Ability to determine the level of SLA compliance: One of the most critical capabilities for business-centric services is a web-based portal for managing SLA compliance. The portal should foster timely collaboration between business groups and administrators to create user-specific SLA profiles, automate tracking of storage operations, supply visibility through dashboards to ensure SLA compliance, and alert administrators and users when data operations fall outside agreed-upon SLA guidelines. SLA profiles must go beyond defining data recovery and retention objectives to deliver the ability to set parameters such as application-specific requirements, minimum and maximum number of copies, data governance and security considerations, thresholds for data migration and storage costs relative to user budgets. Most CDM vendors let you define SLA requirements using policy templates. Dell EMC's eCDM has gone a step further to provide full-lifecycle SLA compliance that includes monitoring quality of service relative to SLAs to determine compliance level.

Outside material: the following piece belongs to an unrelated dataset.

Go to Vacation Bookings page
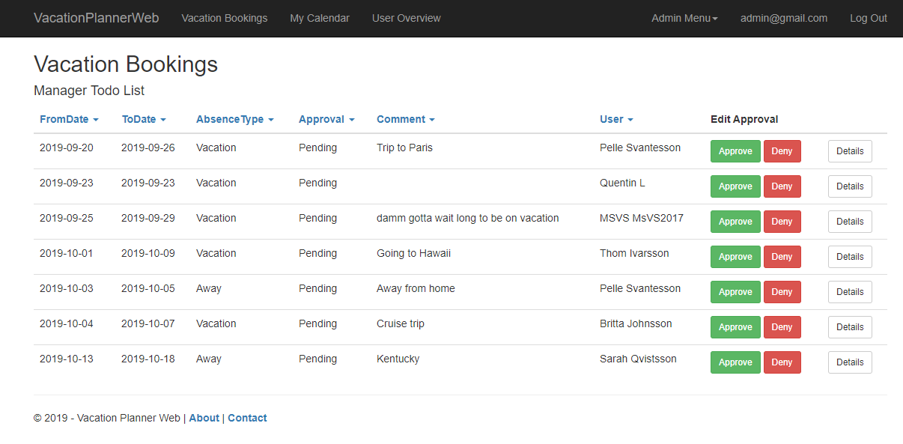Viewport: 903px width, 444px height. click(224, 18)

Unified SDS products that support multiple secondary storage use cases: Depending on the use case, secondary data has different performance and capacity requirements. Also, secondary storage products should seamlessly move data between flash, HDD and cloud storage tiers based on storage policies governed by SLA parameters. For example, a test/dev workload uses random I/O and should be prioritized for flash storage, whereas a backup job uses sequential I/O that should be more focused on HDDs. Content repositories for video, image and audio files have massive, petabyte-scale storage requirements, so these files should be placed in scale-out object storage that delivers linear performance as capacity increases. In addition, SLA parameters can be used to migrate to cost-effective cloud storage data once usage drops to a certain level. Data efficiency (compression and deduplication) and data security services (encryption) should also be utilized in accordance with SLA parameters. CDM players such as Actifio and Cohesity integrate policy-driven data migration that includes flash, HDD and cloud-based storage tiers. Cohesity has the advantage of seamlessly supporting large data requirements with their hyper-converged, scale-out, secondary data storage architecture. IBM Spectrum Copy Data Management automates data tiering and IBM Cloud Object Storage with scale-out storage capability is part of the IBM storage portfolio.

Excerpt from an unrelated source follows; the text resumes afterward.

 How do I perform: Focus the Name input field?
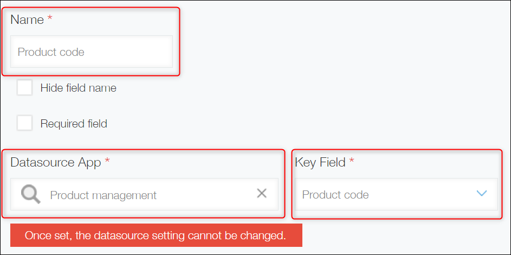point(92,52)
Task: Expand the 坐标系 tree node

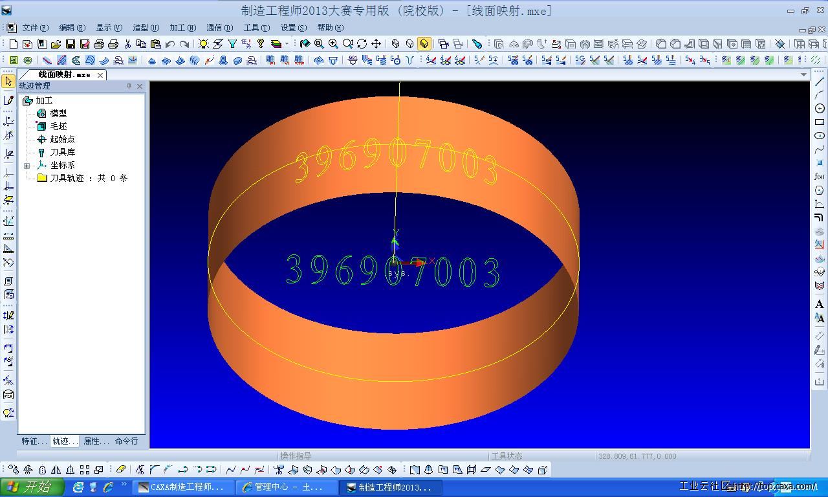Action: [x=27, y=166]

I believe vendors need to fully enable efficient user-centric storage management without constraints that force companies to implement dissimilar data management software and multiple storage platforms.

Data indexing and analytics that enable data discovery and data-driven decisions: Most CDM and object storage can create a metadata index and search and report at the virtual machine disk, storage volume and file name levels. This kind of reporting is good for understanding storage utilization, usage trends and available storage capacity, but falls short of providing the in-depth data visibility needed for improving security, determining data compliance and finding files based on content. A good example of a product with strong data visibility functionality is the Cohesity Data Platform, which is CDM with a deep search capability that enables users to search on data within files to do custom data queries and pattern matching. This full-text search capability is valuable when organizations want to find files based on content, for example, to ensure data compliance by determining the location of files with sensitive data, such as usernames and passwords.

Secondary data storage applications and services such as CDM have evolved to deliver significant operational improvements and substantial storage cost savings through policy-based automation and secondary data consolidation. For CDM and object storage adoption to increase and for secondary data management to move to the next level of delivering business value, I believe vendors need to fully enable efficient user-centric storage management without constraints that force companies to implement dissimilar data management software and multiple storage platforms. Only then will customers realize the productivity gains and cost savings needed to drive mainstream adoption.